(Stored data entries)
BEGIN

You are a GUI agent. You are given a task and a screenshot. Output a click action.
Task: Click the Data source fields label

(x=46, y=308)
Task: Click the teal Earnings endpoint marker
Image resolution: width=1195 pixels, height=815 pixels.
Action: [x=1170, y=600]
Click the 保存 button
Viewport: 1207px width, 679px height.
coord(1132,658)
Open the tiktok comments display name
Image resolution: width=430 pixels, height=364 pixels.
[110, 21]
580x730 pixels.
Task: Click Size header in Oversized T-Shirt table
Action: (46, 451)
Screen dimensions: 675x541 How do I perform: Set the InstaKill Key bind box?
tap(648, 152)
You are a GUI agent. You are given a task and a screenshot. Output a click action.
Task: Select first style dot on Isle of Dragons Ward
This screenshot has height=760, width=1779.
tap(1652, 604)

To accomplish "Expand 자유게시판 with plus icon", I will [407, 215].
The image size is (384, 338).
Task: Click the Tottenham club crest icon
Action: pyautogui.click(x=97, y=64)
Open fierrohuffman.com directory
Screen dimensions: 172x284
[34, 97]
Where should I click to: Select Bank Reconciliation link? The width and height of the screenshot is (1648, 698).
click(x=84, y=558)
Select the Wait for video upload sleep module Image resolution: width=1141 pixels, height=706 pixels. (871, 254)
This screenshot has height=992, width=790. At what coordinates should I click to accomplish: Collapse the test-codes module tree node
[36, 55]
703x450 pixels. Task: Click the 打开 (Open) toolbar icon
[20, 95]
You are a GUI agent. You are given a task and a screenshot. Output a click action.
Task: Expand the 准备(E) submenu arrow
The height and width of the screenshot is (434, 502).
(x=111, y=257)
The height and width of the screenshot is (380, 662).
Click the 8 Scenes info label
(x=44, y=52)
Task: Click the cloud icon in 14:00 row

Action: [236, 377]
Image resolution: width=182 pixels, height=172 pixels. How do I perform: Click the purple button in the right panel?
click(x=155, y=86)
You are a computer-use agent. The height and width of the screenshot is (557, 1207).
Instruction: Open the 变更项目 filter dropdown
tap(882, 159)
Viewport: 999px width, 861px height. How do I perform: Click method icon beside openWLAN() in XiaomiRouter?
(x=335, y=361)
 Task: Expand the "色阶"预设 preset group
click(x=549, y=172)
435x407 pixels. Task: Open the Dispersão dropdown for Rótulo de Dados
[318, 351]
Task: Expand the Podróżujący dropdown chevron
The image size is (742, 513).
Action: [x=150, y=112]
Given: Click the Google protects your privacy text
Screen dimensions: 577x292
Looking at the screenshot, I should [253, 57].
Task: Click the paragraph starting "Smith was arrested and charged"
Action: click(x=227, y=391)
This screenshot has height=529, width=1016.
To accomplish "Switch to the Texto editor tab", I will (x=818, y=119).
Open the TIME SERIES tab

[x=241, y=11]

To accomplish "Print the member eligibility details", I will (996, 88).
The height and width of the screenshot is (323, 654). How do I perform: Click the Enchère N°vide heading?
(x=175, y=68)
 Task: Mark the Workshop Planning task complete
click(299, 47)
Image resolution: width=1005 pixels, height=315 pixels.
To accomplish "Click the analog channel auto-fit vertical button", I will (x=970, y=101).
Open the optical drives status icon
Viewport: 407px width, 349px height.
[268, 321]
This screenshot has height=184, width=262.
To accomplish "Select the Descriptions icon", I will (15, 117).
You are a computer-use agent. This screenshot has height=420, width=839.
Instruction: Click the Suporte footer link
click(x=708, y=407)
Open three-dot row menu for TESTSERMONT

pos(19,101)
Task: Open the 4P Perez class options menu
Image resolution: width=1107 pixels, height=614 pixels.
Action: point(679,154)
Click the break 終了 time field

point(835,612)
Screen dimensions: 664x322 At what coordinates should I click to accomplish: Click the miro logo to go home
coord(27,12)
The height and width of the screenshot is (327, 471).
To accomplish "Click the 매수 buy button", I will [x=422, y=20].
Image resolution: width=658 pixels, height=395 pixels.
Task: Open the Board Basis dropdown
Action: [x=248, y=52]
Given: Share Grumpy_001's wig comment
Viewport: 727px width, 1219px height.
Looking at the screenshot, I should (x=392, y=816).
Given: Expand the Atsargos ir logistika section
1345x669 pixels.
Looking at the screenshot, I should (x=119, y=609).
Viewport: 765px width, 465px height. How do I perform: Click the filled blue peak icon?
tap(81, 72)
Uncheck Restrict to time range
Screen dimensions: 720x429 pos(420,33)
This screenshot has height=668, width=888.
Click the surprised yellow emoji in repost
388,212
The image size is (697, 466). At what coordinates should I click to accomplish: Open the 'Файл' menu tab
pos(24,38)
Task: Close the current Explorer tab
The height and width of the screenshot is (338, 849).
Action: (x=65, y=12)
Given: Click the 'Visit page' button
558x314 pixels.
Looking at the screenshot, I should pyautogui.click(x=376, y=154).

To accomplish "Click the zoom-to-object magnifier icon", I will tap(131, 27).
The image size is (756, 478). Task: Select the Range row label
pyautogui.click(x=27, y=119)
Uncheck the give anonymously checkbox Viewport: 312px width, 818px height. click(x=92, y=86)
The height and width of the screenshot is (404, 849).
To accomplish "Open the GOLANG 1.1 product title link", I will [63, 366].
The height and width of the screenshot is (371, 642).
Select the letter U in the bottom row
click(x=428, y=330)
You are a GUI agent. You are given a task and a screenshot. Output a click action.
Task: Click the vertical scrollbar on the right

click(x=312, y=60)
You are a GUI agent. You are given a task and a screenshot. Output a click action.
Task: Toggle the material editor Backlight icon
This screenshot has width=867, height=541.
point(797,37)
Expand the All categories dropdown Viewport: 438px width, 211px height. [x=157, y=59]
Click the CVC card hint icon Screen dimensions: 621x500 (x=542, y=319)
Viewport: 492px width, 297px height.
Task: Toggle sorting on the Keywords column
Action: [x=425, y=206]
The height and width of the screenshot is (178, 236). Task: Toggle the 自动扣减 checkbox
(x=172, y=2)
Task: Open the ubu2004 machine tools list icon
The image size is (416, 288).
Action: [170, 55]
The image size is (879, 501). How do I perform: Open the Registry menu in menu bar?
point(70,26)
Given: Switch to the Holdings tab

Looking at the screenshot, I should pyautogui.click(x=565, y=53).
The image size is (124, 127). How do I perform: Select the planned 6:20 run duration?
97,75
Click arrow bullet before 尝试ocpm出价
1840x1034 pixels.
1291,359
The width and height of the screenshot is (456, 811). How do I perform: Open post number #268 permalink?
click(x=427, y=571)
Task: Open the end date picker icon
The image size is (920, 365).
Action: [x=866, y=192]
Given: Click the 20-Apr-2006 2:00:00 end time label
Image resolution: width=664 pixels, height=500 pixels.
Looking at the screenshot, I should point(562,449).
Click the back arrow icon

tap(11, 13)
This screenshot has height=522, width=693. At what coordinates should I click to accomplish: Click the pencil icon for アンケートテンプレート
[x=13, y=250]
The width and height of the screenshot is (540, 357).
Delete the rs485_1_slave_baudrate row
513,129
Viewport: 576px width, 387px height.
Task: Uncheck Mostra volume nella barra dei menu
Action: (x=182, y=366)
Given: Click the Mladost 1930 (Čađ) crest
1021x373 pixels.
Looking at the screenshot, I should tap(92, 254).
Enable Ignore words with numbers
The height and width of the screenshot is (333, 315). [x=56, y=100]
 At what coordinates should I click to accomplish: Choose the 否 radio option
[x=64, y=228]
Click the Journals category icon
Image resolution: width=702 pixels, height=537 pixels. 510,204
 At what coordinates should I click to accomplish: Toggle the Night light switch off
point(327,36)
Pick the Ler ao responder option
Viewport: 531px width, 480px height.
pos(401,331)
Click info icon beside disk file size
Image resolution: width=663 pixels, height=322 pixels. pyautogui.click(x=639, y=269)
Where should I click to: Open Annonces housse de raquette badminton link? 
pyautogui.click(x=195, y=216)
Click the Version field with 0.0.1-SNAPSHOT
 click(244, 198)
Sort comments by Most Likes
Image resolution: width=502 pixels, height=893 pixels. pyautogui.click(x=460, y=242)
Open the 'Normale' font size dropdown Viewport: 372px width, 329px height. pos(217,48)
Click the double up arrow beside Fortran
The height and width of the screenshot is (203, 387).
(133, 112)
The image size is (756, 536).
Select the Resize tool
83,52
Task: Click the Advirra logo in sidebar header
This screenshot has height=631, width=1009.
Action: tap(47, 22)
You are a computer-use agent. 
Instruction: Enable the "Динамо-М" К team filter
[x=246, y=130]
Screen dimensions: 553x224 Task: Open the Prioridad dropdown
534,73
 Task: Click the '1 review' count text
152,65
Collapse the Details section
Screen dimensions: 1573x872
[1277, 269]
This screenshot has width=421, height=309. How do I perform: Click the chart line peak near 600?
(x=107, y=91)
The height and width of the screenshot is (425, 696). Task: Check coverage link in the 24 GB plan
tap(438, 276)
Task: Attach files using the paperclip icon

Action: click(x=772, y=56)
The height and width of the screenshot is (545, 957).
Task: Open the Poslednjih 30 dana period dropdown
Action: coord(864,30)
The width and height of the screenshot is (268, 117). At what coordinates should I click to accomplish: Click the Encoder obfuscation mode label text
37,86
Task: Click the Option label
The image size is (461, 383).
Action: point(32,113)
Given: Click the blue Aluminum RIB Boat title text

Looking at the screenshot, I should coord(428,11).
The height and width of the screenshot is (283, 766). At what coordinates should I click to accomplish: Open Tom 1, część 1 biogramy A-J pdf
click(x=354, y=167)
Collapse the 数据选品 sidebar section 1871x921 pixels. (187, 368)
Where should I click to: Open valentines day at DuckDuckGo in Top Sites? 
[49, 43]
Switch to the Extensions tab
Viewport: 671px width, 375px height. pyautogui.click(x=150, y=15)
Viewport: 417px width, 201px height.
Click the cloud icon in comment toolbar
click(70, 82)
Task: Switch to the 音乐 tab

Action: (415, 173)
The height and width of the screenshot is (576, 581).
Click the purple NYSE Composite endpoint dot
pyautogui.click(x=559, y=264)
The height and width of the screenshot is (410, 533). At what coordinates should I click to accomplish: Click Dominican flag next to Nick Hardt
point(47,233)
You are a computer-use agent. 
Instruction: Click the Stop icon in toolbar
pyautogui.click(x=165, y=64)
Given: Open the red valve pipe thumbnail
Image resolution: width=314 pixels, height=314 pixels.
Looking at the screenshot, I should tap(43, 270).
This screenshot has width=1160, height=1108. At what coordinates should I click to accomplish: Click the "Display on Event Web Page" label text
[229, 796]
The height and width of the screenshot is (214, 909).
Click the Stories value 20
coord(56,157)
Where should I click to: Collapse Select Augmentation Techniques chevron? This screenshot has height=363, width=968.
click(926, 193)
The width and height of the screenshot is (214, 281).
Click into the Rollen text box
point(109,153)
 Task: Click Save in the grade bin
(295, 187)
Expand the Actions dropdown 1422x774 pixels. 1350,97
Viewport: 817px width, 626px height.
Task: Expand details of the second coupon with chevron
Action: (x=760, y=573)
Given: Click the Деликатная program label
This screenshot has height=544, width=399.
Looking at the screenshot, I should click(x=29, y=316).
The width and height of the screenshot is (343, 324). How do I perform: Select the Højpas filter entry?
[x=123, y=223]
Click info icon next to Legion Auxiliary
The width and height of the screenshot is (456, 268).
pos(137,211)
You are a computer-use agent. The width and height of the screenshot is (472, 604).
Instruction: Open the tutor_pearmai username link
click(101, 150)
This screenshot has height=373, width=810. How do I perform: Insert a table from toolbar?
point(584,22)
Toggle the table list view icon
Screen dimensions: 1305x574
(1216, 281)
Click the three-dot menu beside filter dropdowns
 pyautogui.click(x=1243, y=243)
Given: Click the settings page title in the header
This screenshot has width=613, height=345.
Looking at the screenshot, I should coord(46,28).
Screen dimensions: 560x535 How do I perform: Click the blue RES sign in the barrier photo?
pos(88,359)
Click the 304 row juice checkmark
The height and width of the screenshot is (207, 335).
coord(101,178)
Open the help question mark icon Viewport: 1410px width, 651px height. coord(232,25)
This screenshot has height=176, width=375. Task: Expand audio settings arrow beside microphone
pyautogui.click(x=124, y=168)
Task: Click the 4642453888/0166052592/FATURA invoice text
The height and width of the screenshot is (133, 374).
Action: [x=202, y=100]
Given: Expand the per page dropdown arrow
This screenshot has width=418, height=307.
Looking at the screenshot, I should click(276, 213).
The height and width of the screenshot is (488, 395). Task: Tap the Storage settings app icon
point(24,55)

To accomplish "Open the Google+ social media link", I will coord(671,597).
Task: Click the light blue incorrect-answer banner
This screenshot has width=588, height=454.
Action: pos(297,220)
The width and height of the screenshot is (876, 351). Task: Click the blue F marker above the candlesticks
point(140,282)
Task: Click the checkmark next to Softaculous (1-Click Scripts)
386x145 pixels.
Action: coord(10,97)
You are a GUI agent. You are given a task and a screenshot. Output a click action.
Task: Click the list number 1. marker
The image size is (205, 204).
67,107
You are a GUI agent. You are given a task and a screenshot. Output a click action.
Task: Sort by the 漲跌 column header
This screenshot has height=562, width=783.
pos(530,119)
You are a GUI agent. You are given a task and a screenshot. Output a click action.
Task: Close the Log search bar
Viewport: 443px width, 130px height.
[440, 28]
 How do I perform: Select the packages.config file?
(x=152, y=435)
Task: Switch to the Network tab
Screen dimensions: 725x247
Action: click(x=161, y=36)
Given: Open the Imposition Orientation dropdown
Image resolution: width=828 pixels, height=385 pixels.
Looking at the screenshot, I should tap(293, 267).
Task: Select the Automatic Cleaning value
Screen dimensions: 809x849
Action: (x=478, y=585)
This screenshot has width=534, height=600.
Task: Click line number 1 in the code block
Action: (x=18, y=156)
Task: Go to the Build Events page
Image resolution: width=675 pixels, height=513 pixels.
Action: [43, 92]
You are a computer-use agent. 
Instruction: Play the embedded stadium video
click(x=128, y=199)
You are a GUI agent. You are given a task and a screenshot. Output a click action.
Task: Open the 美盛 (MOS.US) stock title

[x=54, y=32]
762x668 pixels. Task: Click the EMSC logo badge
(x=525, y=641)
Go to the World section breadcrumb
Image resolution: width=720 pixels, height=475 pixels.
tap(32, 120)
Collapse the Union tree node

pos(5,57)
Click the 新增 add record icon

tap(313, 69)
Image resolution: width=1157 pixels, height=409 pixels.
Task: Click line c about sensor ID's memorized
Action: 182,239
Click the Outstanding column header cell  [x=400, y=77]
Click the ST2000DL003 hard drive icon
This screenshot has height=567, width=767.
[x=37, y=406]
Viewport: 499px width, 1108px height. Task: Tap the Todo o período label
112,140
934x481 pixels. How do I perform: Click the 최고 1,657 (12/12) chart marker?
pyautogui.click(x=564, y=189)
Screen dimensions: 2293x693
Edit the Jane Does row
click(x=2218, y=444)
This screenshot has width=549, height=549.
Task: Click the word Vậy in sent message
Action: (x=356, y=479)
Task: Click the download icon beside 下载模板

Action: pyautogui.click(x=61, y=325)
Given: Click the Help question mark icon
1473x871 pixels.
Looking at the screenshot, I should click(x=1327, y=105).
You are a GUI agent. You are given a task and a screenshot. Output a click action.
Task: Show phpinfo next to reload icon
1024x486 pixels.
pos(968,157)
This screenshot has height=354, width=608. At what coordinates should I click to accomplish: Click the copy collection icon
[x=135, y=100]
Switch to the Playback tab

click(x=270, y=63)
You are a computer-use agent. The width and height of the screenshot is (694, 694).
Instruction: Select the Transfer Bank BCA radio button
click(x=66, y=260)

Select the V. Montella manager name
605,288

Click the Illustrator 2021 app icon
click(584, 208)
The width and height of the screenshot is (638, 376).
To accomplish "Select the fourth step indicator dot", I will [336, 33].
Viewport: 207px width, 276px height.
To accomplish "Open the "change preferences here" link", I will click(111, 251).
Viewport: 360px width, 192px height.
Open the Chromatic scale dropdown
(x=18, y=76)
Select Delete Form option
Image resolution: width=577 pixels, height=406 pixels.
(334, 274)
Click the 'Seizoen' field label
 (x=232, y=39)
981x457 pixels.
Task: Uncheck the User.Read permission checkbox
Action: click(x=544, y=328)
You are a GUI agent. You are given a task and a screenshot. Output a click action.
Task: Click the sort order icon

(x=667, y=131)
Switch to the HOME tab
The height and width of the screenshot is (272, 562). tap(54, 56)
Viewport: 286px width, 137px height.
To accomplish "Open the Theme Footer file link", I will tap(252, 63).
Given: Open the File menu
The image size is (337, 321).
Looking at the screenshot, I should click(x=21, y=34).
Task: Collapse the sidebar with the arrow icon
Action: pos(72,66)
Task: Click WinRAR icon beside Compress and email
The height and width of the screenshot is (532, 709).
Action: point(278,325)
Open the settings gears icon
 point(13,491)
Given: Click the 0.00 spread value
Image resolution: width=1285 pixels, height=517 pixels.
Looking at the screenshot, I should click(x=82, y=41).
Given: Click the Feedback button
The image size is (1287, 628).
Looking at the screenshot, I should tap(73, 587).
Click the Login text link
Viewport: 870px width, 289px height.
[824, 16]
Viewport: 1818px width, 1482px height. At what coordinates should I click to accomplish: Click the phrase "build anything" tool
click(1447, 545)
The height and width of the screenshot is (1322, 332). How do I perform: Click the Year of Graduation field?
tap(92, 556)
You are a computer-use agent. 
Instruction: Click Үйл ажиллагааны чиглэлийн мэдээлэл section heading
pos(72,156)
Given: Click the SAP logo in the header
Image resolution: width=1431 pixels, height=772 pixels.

END

TASK BRIEF – Note each line of the entries that has "list" in it, and copy those lines.

ANSWER SPACE –
Task: Open the ubu2004 machine tools list icon
Toggle the table list view icon
Task: Click the list number 1. marker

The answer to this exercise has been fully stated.